Un rapport du Département d’Etat américain sur les droits de l’homme en Sierra Leone en 2006, rendu public il y a quelques jours, a révélé que « les cas de viols [sont] sous-évalués et les poursuites rares, particulièrement dans les zones rurales ; cette réticence à réclamer justice pour les femmes, ajoutée à un manque de revenus et d’indépendance économique, aident à perpétuer un cycle de violence et une culture de l’impunité pour la violence contre les femmes. »
Marie Benjamin, coordinatrice de programmes pour la branche sierra-léonaise de l’organisation panafricaine Society for women and AIDS in Africa (SWAA), a estimé que les relations sexuelles forcées, telles qu’elles se pratiquaient encore dans de nombreuses régions du pays, était une cause majeure de propagation de l’épidémie chez les femmes.
« Un homme infecté au VIH qui force une femme à avoir des relations sexuelles est fortement susceptible de la contaminer », a-t-elle dit. « La stratégie que nous avons mise en oeuvre pour répondre au problème des femmes qui contractent le virus à travers les relations sexuelles forcées est d’abord de lutter contre la violence sexuelle. »
L’illettrisme des femmes, un facteur de risque
La campagne de masse lancée la semaine dernière cible à la fois les hommes et les femmes, à travers la diffusion de messages sur les ondes des radios locales, ainsi que l’organisation de séminaires et de rencontres interactives avec des femmes, notamment dans les régions rurales.
Le Secrétariat national de lutte contre le sida (NAS), qui a conduit une étude de séroprévalence du VIH sur la population générale en 2005, a estimé le taux d’infection au VIH en Sierra Leone à 1,5 pour cent.
Cette étude a révélé que les catégories les plus touchées étaient celle des femmes âgées entre 20 et 24 ans, avec deux pour cent, et des hommes entre 35 et 39 ans, avec 3,5 pour cent.
Pour Marie Benjamin, le taux élevé d’illettrisme parmi les femmes sierra-léonaises, ajouté au phénomène de la violence sexuelle, augmente encore davantage leur risque d’infection au VIH.

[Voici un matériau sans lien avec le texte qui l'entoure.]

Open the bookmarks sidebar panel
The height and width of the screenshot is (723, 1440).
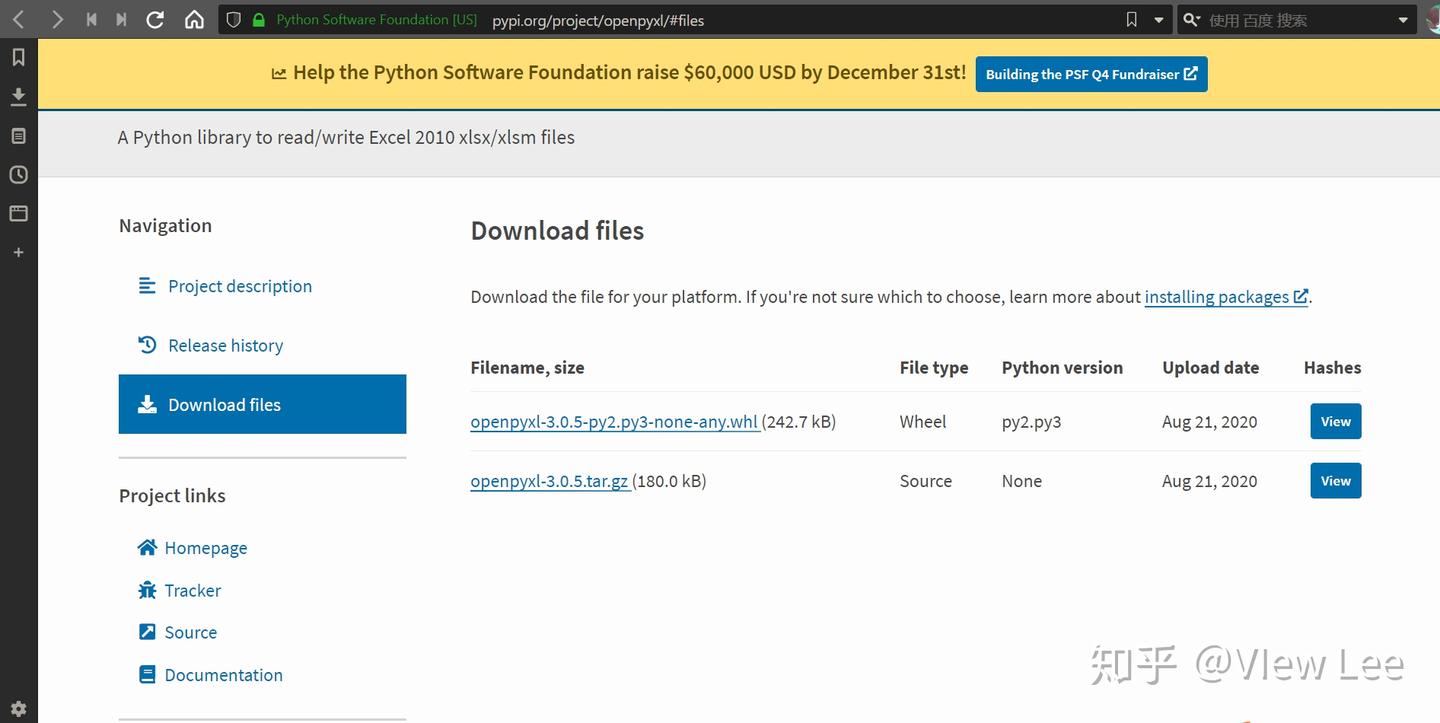click(x=18, y=57)
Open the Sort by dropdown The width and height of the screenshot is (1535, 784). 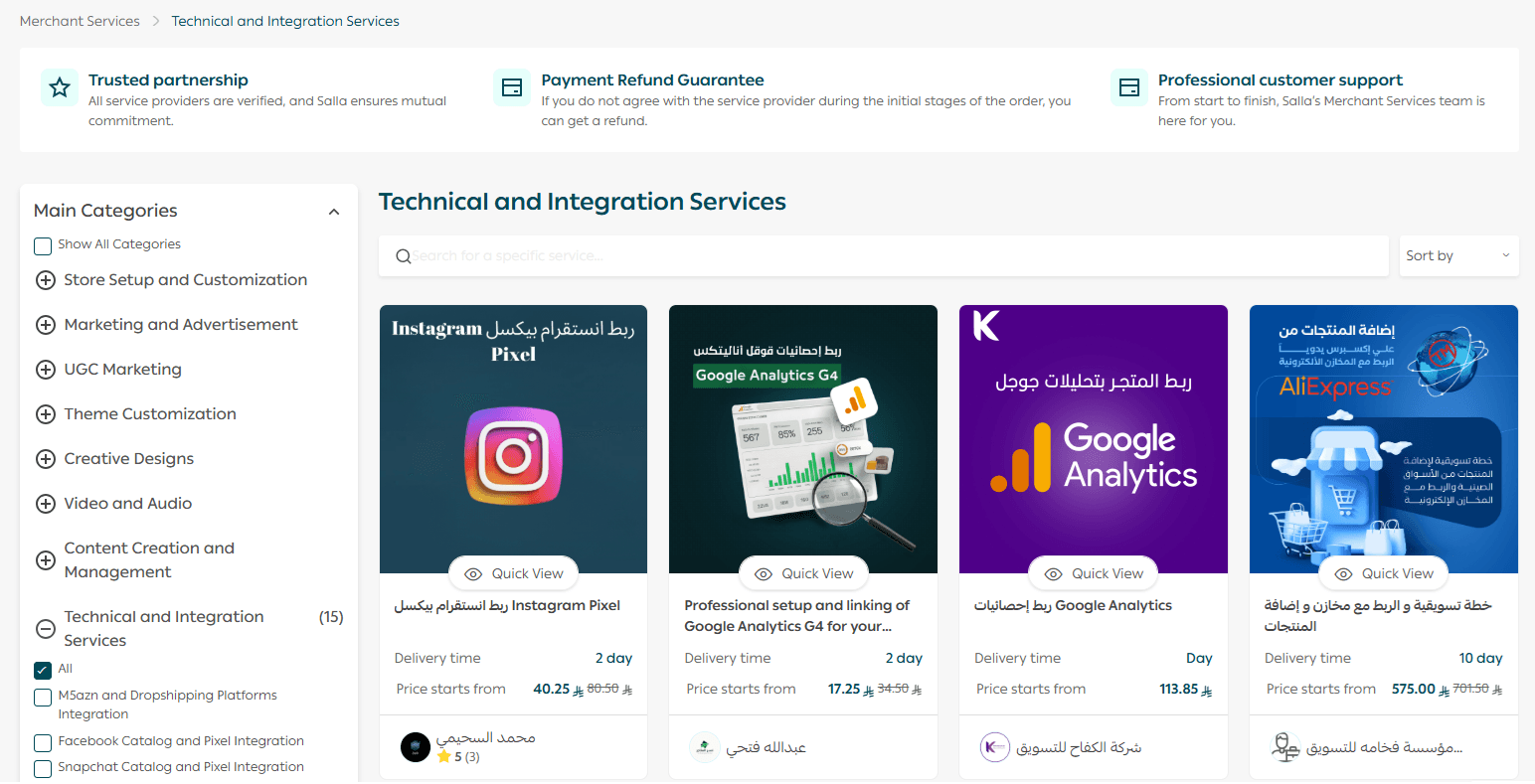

Le recensement de population effectué en Sierra Leone en 2004 a évalué le taux d’illettrisme parmi les adultes à 58 pour cent, les femmes étant les moins éduquées avec un taux de 74 pour cent.
« Nos femmes sont particulièrement défavorisées en ce qui concerne la prévention du VIH/SIDA, que cela soit dû à un manque de connaissances sur la maladie ou à l’illettrisme », a-t-elle dit. Nous avons lancé une série de conférences et de forums sur la prévention, qui cible tout particulièrement les femmes dans les [régions rurales] ».
En dépit de la lente amélioration des connaissances des populations sierra-léonaises en matière de VIH/SIDA, les personnes séropositives continuent à souffrir de la discrimination liée au virus.
Des femmes séropositives ont donc décidé de créer un réseau, avec comme nom de code « La voix des femmes », qui se veut la première plateforme de plaidoyer pour les femmes vivant avec le virus dans le pays.
L’une des initiatrices de ce réseau, qui a souhaité garder l’anonymat, a dit à IRIN/PlusNews que l’organisation chercherait à répondre aux besoins des femmes séropositives et de leur fournir un refuge contre la stigmatisation à laquelle elles sont exposées, au sein de leur famille, de leur voisinage ou de leur entourage professionnel.
Cette jeune femme d’une trentaine d’années a expliqué que 12 personnes étaient à l’origine de ce projet. « Mais quand on le lancera à la fin du mois, davantage de personnes se feront connaître », a-t-elle assuré.